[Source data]
▼▼▼

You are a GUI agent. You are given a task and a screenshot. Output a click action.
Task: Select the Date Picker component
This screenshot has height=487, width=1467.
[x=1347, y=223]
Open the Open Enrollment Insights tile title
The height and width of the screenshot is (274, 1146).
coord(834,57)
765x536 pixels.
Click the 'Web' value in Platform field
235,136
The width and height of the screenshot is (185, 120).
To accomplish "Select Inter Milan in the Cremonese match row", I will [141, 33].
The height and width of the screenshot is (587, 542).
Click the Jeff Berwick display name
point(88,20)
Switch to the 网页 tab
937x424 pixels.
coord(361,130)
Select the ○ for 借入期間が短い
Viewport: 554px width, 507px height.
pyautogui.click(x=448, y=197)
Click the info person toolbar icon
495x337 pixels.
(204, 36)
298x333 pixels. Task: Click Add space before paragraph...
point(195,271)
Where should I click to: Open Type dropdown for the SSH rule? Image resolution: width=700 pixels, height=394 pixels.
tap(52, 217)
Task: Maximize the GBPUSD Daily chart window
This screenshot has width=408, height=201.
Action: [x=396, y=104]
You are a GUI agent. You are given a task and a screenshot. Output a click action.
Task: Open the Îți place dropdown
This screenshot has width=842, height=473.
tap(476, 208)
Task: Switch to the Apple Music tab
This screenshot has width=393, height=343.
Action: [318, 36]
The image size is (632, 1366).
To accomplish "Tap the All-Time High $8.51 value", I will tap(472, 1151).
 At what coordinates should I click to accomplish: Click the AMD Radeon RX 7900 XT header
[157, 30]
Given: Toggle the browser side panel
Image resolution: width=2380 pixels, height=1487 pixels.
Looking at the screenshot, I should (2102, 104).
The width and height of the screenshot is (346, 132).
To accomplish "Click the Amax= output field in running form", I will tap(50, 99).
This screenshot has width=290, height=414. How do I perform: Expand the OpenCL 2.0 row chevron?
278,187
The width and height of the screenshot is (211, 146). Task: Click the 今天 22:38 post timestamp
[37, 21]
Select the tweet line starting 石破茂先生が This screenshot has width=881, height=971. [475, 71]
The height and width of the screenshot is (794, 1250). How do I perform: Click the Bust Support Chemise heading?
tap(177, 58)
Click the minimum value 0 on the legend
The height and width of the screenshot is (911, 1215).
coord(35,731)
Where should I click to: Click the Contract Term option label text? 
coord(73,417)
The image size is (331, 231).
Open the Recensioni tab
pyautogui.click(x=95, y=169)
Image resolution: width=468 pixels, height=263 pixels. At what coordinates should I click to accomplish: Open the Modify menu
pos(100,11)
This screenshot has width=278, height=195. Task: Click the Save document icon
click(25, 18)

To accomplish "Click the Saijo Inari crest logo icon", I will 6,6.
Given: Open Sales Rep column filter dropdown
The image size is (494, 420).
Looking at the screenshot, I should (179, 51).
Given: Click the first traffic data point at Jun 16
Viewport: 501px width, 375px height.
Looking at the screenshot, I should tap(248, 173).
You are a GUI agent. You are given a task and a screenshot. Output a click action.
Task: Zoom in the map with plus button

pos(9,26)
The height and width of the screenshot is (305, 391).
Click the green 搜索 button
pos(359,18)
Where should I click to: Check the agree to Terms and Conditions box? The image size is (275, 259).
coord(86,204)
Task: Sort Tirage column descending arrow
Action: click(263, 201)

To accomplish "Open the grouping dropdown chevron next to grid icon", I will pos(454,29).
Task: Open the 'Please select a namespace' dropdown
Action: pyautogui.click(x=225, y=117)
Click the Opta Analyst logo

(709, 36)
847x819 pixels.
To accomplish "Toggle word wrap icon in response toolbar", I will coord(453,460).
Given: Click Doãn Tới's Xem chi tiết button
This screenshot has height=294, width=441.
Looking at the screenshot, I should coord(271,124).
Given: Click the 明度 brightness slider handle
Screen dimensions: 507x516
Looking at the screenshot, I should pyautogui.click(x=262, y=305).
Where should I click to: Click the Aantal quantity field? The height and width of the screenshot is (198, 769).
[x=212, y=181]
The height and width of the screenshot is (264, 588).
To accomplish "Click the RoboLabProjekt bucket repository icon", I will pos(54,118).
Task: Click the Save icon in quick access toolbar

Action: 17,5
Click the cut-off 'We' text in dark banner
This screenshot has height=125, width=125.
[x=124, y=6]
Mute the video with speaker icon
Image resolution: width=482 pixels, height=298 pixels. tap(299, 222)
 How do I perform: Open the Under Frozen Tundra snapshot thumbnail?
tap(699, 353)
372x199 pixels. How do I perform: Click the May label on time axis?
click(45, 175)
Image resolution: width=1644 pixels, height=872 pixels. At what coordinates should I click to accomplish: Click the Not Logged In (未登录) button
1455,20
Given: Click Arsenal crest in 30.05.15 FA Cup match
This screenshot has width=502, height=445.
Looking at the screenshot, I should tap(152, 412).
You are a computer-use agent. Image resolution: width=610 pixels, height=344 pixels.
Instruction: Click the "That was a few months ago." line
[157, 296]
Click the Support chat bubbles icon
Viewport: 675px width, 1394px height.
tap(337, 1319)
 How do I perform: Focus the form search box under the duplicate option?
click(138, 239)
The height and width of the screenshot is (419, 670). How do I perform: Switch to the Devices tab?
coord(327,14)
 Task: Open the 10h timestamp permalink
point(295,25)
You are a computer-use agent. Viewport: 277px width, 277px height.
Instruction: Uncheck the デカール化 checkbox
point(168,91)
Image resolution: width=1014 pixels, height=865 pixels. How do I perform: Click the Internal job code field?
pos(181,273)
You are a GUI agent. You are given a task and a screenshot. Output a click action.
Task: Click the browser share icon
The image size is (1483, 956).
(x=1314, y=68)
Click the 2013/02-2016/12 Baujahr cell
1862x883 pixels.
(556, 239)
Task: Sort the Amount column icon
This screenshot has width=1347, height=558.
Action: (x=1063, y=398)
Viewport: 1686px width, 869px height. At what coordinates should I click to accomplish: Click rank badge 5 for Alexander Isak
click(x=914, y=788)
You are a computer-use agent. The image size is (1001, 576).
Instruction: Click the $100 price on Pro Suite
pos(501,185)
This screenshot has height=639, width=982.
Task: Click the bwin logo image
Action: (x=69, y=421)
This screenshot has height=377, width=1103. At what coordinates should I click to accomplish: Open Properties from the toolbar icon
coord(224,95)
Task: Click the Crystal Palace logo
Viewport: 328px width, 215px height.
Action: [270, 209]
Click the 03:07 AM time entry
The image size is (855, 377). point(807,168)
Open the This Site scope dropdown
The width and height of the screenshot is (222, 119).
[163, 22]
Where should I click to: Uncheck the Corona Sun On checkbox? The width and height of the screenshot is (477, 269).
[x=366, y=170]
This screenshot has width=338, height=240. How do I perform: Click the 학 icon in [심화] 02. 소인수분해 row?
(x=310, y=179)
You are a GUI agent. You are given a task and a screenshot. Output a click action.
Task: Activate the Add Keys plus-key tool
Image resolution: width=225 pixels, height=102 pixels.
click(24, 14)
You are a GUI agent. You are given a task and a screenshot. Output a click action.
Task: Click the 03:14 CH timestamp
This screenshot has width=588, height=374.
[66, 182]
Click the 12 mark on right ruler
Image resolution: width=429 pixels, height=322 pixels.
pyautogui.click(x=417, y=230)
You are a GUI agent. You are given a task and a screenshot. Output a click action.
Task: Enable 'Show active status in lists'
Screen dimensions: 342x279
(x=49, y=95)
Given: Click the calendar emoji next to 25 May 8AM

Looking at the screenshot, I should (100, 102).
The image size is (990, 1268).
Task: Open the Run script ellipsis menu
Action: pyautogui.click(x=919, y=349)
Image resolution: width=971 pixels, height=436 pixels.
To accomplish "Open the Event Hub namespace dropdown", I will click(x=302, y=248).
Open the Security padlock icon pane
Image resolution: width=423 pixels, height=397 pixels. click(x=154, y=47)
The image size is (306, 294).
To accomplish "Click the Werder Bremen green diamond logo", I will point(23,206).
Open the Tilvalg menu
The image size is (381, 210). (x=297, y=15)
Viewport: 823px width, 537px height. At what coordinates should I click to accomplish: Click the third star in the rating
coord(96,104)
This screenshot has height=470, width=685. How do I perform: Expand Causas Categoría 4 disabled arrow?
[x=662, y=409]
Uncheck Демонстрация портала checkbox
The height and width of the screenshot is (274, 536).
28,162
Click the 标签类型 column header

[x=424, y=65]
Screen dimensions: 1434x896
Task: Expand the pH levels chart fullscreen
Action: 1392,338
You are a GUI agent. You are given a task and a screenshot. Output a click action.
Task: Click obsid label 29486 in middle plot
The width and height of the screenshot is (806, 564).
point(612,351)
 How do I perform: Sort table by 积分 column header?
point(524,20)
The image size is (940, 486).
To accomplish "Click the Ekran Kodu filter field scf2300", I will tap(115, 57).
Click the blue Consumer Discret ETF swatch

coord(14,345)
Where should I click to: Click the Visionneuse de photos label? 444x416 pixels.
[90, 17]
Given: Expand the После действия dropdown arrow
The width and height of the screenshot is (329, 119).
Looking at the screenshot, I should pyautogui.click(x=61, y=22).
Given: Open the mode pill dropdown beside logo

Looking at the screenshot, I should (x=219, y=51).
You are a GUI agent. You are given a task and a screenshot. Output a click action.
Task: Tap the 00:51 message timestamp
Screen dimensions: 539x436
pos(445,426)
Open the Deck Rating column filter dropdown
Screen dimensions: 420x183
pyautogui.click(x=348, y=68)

▲▲▲

◆ OBJECTIVE
Please give the lines between the one holding "Image resolution: width=1014" and the one holding "(x=1314, y=68)", inclusive, as a Markdown table with the columns Row and Line, leaving out any blank lines.

◆ OUTPUT OF THE EXERCISE
| Row | Line |
|---|---|
| 1 | Image resolution: width=1014 pixels, height=865 pixels. How do I perform: Click the Internal job code field? |
| 2 | pos(181,273) |
| 3 | You are a GUI agent. You are given a task and a screenshot. Output a click action. |
| 4 | Task: Click the browser share icon |
| 5 | The image size is (1483, 956). |
| 6 | (x=1314, y=68) |